Presentation Information
[3Yin-A-04]Four-Layer External Structuring for LLM InteractionsA Zero-Infrastructure Dialogue Control Architecture
〇nobuaki hori1 (1. Independent Researcher)
Keywords:
Large Language Models,Dialogue Structuring,Cognitive Load,Human–AI Interaction,Dialogue Control Architecture
In free-form interactions with Large Language Models (LLMs), users must manage not only task-related content but also dialogue structure, including information ordering, ambiguity resolution, and consistency maintenance. This dual-task burden introduces extraneous cognitive load, often resulting in rework, instability, and reduced reproducibility. This paper proposes a zero-infrastructure dialogue control architecture that enables structured and stable LLM interactions without additional computational resources or model retraining.
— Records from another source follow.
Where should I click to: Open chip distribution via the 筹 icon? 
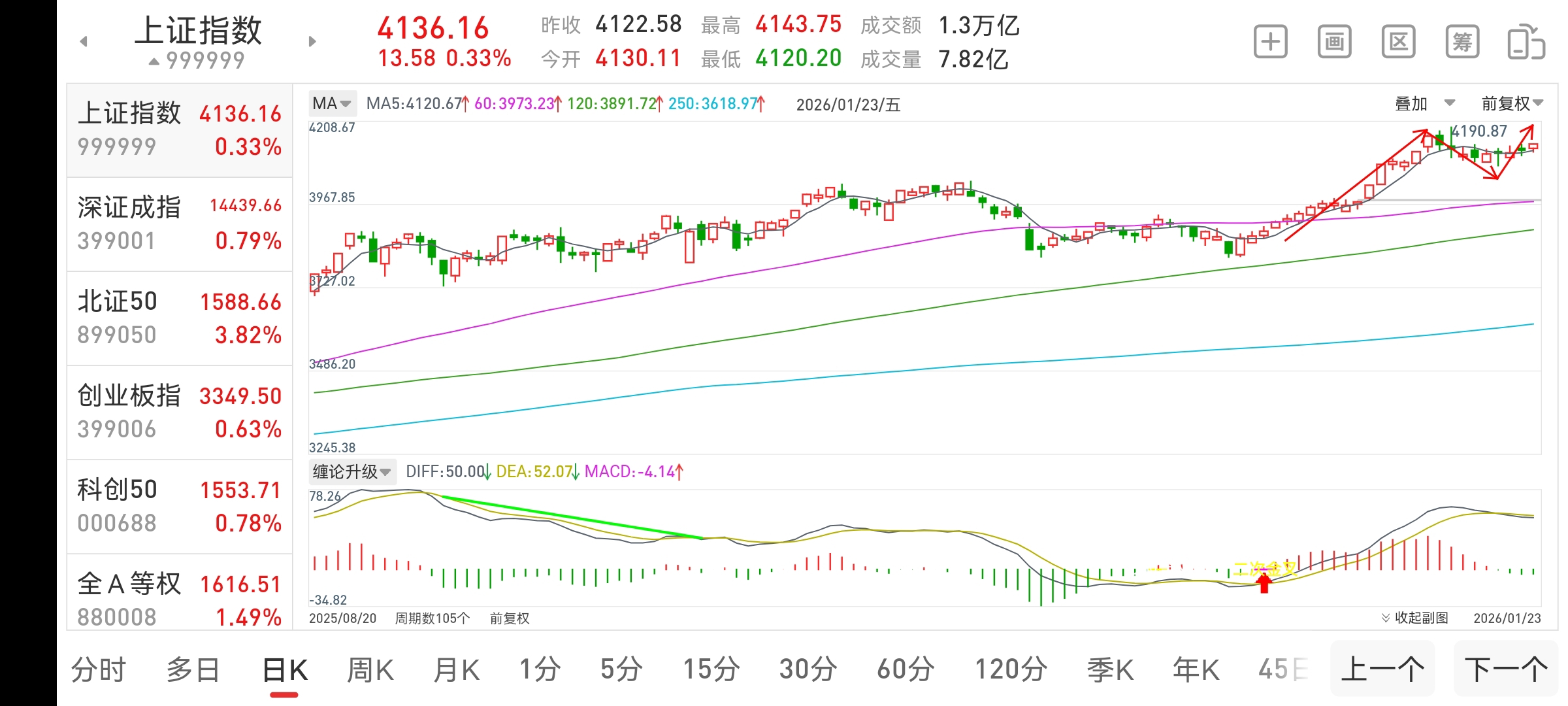[1462, 41]
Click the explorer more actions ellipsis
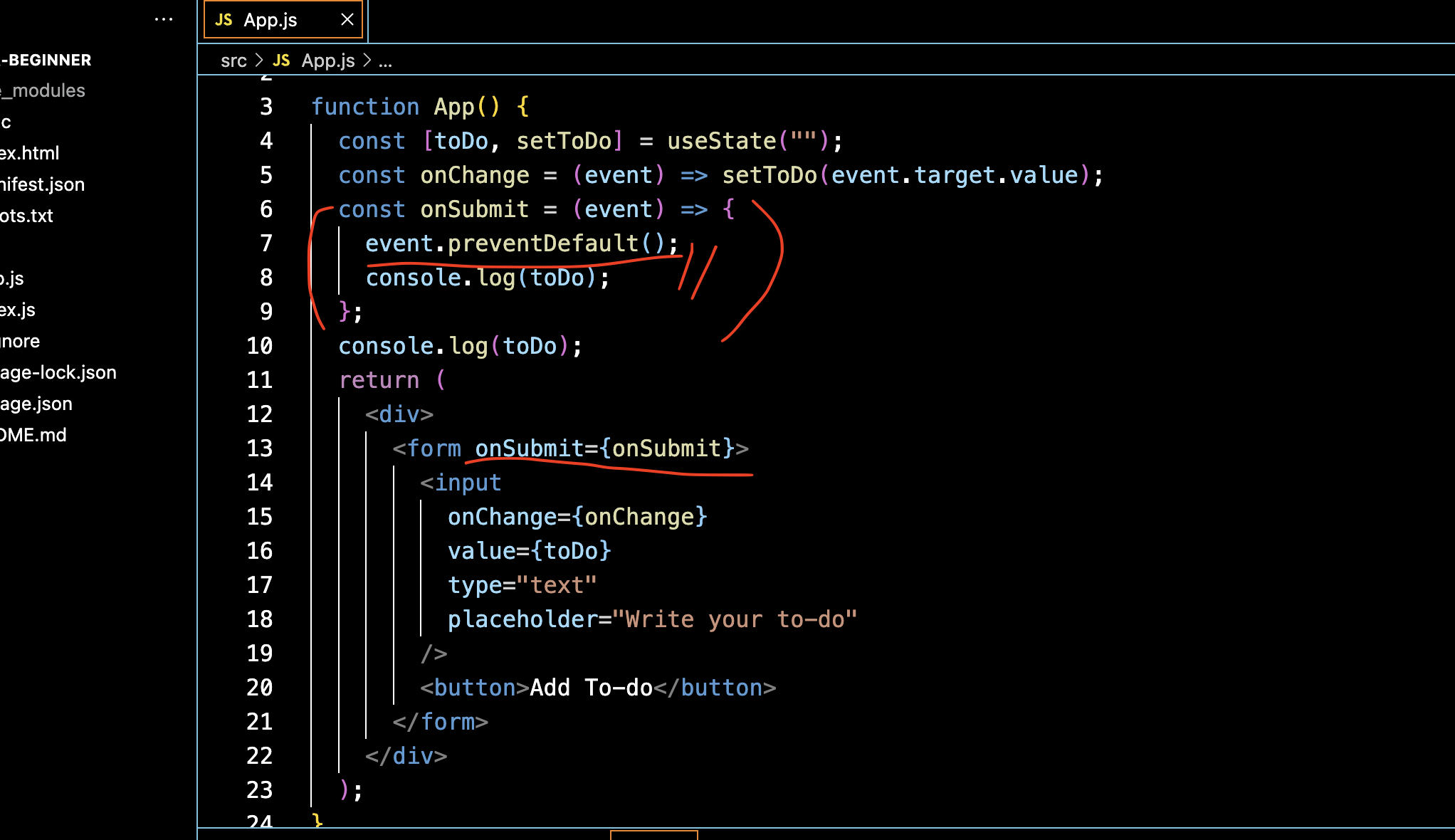The width and height of the screenshot is (1455, 840). pyautogui.click(x=164, y=19)
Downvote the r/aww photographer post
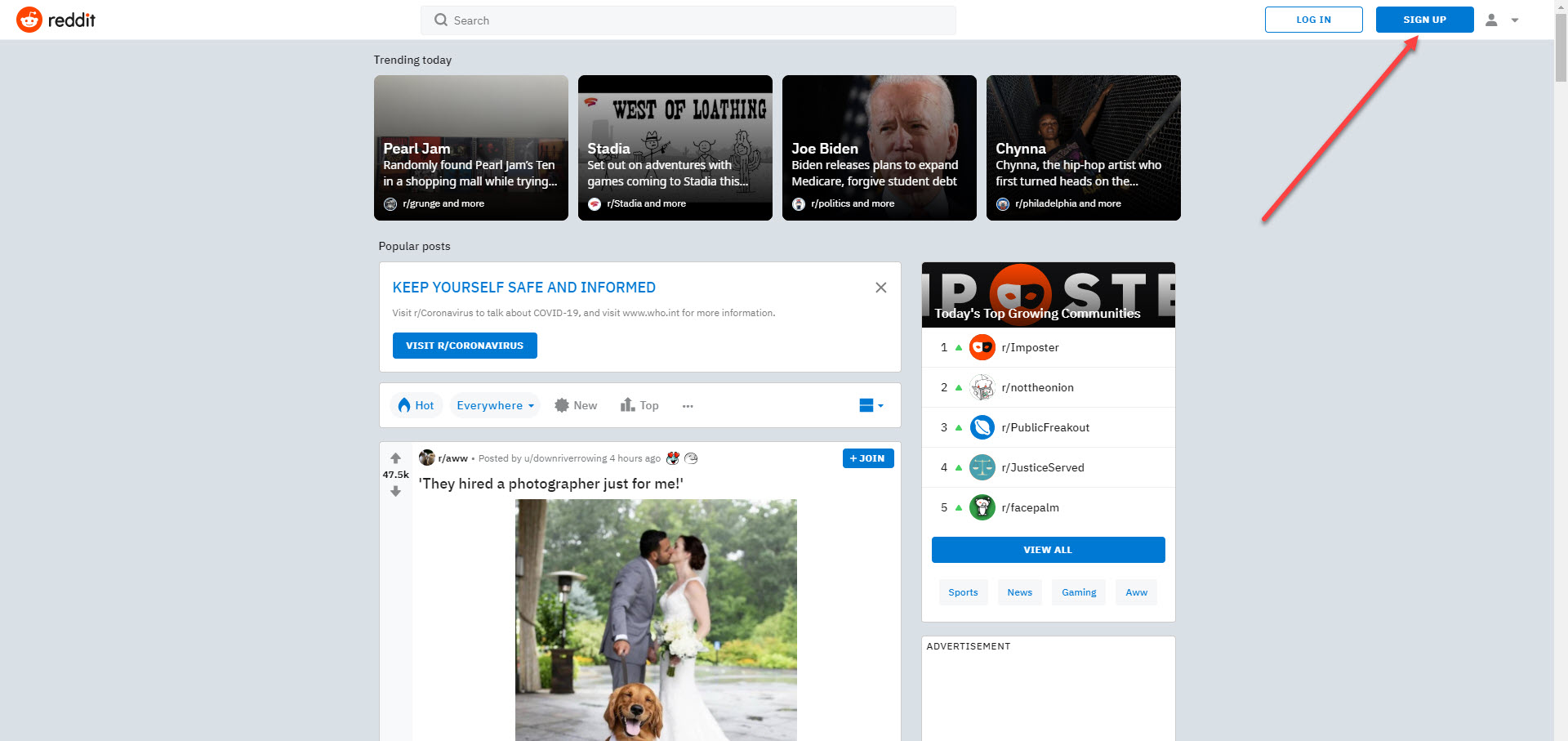 [395, 492]
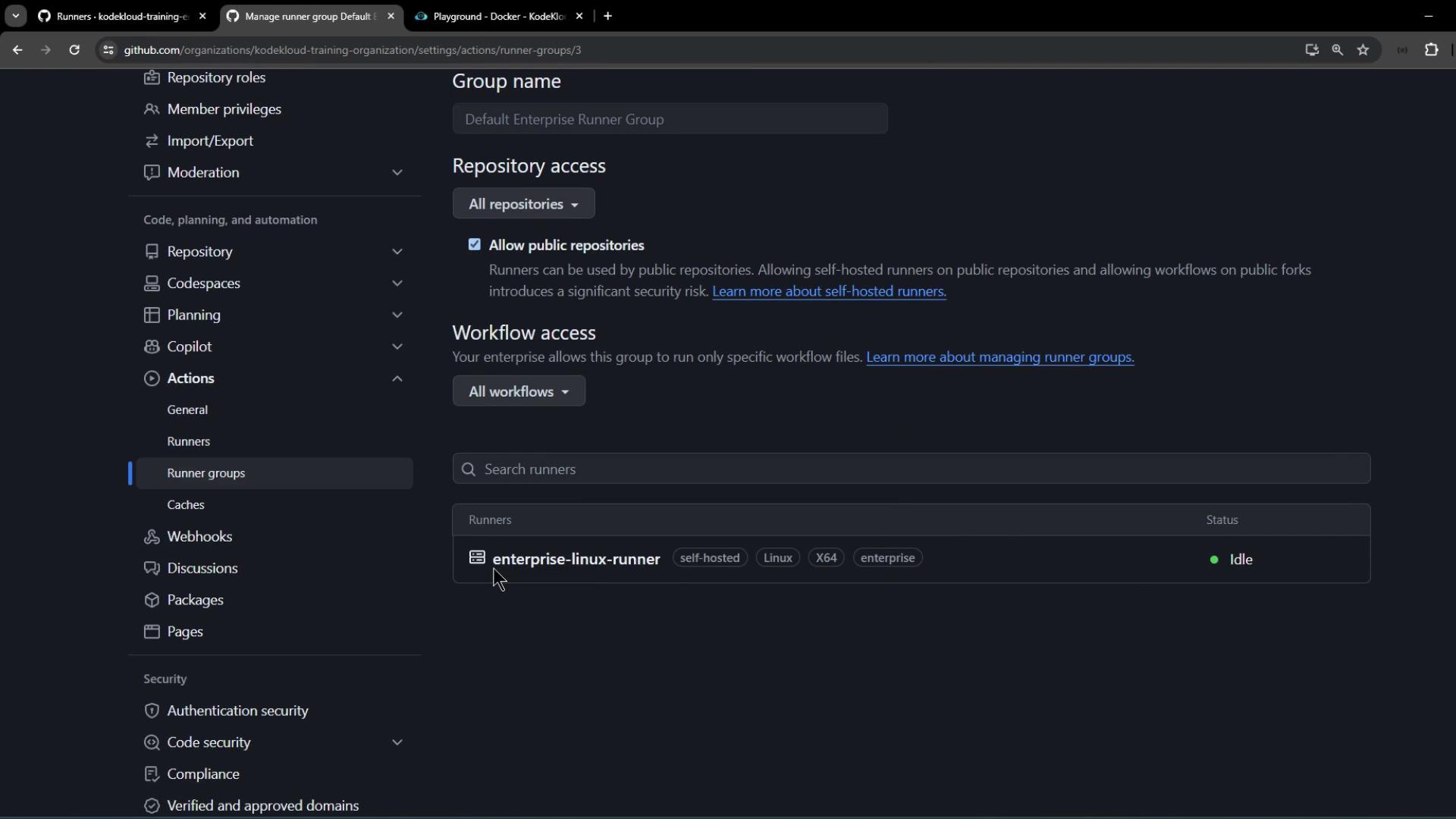
Task: Open Learn more about self-hosted runners link
Action: [829, 292]
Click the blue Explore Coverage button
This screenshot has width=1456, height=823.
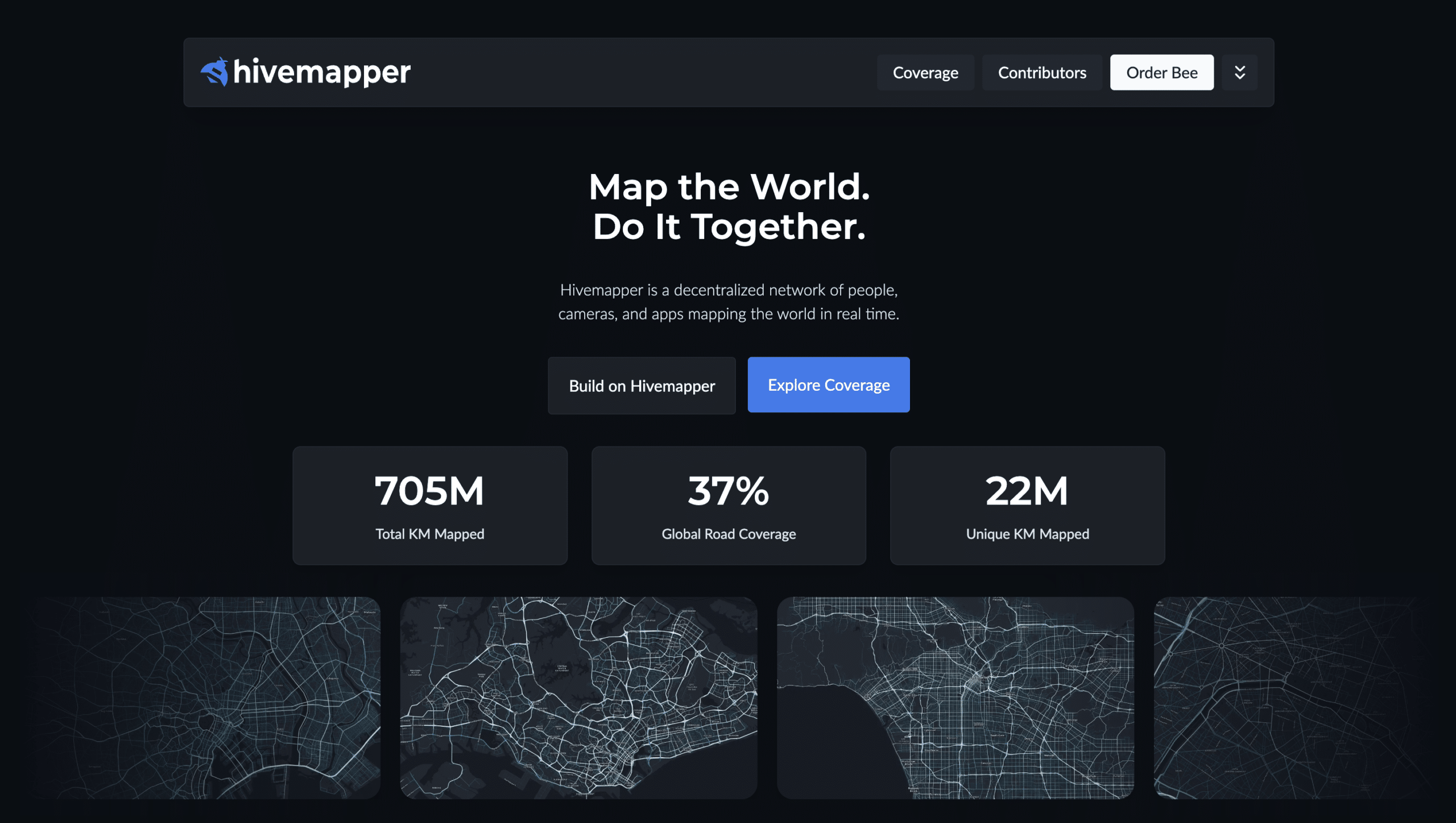point(828,385)
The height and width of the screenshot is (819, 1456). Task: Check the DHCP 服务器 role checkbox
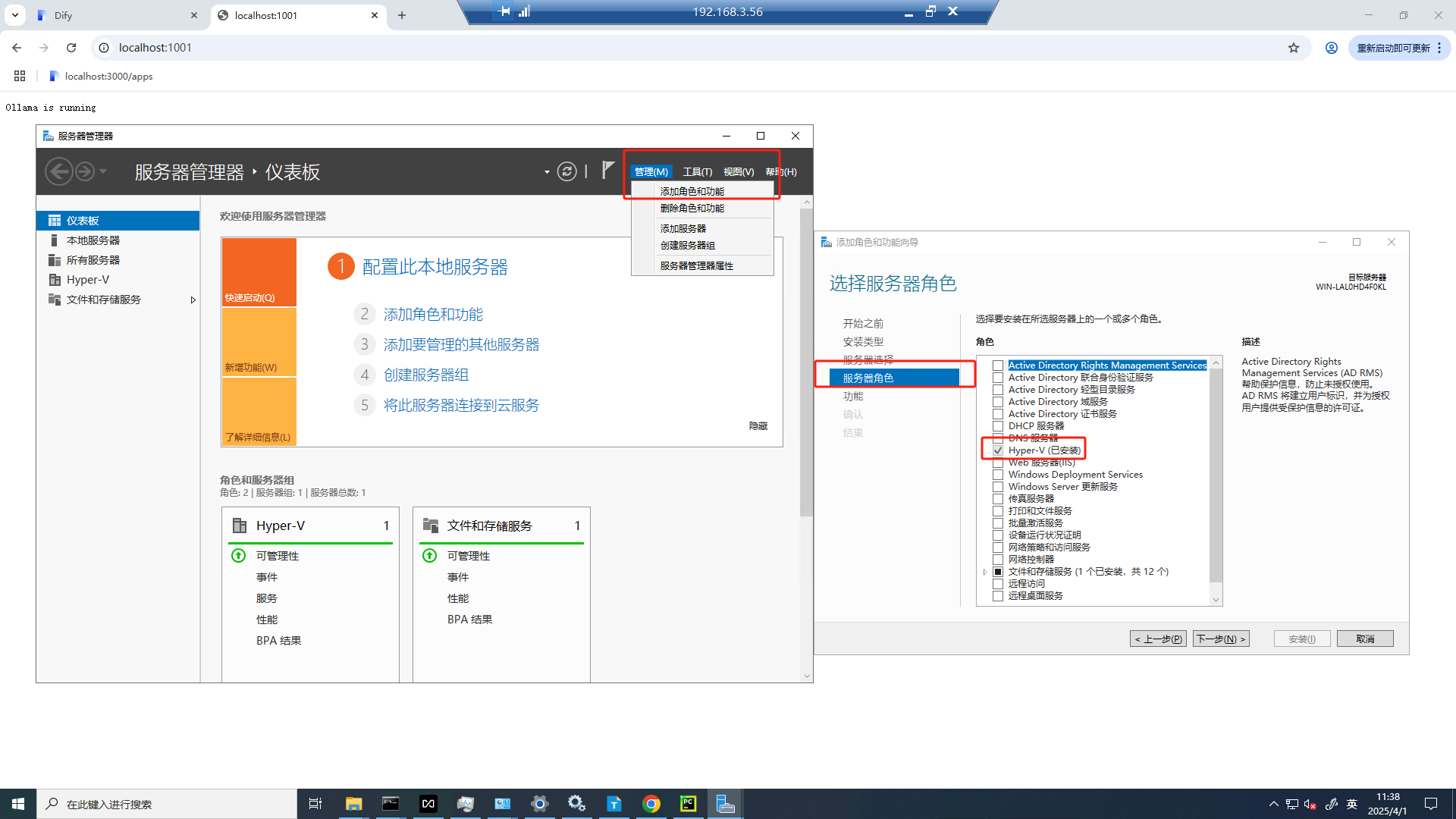(x=998, y=426)
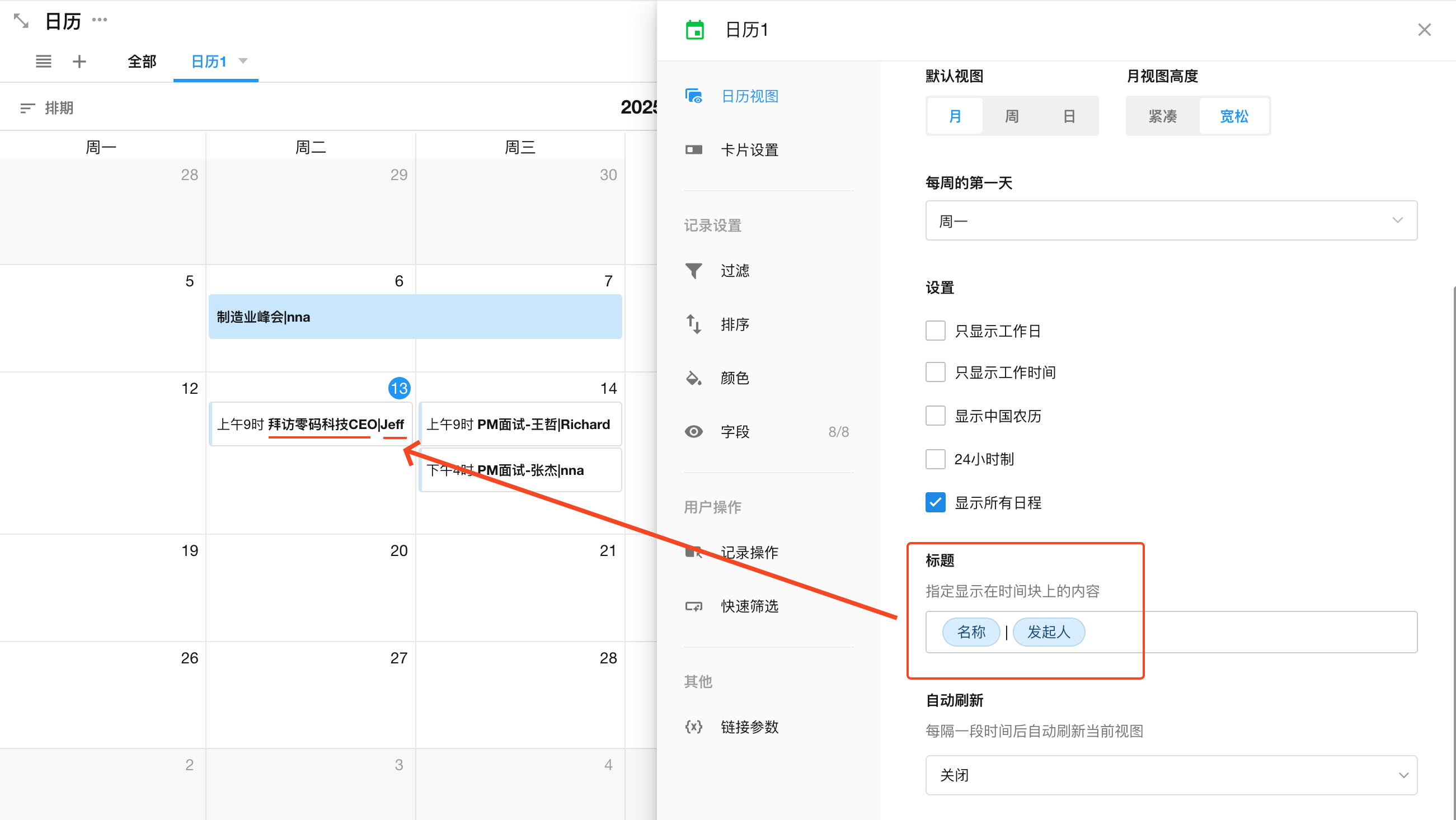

The framework externalizes structural management through four layers—State, Filter, Guard, and Evaluation—relocating dialogue control outside the model while preserving generative capability. To operationalize this approach across task characteristics, we define a two-axis design space based on inference autonomy and structural fixity, deriving three structural presets: Static Stage-Based (SD1), Dynamic Exploratory (DX1), and Thought-Design (TD1). A small-scale exploratory user study (N=5) comparing these presets with free-form dialogue indicates reduced rework, lower perceived cognitive load, improved expectation alignment, and increased structural stability.